Filter the entries that follow, copying every line in which the word "computer" appears.

## RECORDS SUPPLIED:
▬▬▬▬▬▬▬▬▬▬

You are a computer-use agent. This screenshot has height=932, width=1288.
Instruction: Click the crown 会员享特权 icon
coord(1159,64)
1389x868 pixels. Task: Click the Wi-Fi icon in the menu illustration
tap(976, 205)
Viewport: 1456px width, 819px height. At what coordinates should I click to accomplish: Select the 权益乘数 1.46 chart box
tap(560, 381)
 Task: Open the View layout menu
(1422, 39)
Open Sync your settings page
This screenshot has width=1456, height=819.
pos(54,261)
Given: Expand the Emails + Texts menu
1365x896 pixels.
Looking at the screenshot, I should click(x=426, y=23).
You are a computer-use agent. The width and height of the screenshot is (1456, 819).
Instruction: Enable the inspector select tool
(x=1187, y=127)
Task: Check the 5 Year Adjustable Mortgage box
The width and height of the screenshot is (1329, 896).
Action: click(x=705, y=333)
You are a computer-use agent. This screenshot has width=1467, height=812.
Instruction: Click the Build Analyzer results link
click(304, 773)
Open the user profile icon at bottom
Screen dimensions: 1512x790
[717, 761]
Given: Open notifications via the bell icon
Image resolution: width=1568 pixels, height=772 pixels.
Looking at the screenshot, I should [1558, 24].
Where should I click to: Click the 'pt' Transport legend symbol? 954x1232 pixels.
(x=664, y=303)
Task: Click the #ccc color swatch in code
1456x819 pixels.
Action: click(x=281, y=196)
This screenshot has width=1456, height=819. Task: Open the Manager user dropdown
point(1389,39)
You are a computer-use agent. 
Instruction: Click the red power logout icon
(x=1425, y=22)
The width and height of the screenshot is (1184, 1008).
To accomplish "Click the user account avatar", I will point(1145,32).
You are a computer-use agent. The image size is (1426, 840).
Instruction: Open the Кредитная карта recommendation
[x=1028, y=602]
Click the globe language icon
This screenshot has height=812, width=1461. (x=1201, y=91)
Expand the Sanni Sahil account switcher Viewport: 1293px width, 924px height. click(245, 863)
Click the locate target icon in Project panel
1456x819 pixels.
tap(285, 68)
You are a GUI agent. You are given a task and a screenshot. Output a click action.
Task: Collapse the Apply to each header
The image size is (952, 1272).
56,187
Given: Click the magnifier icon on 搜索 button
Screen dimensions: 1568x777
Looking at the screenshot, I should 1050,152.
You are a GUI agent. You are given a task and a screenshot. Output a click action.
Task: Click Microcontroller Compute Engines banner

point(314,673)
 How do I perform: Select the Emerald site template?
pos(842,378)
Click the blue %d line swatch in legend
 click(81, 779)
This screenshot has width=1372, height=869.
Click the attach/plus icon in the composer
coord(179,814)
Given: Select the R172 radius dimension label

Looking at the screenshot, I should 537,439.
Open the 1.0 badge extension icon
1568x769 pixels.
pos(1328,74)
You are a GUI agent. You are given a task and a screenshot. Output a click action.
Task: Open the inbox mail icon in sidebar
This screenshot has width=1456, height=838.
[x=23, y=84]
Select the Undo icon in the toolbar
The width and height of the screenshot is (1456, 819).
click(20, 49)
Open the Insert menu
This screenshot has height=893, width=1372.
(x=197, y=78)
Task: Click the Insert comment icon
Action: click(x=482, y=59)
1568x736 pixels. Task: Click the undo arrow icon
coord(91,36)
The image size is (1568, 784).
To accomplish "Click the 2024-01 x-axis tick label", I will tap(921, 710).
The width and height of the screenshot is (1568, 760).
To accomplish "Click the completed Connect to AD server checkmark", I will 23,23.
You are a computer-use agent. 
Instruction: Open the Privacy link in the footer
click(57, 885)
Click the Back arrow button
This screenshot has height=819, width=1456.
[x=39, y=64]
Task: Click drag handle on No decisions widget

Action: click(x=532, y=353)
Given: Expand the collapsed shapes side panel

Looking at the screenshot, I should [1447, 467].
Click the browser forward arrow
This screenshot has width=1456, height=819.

▬▬▬▬▬▬▬▬▬▬

## RESULT:
You are a computer-use agent. This screenshot has height=932, width=1288.
You are a computer-use agent. The width and height of the screenshot is (1456, 819).
You are a computer-use agent. This screenshot has width=1467, height=812.
You are a computer-use agent. 
You are a computer-use agent. The image size is (1426, 840).
You are a computer-use agent. 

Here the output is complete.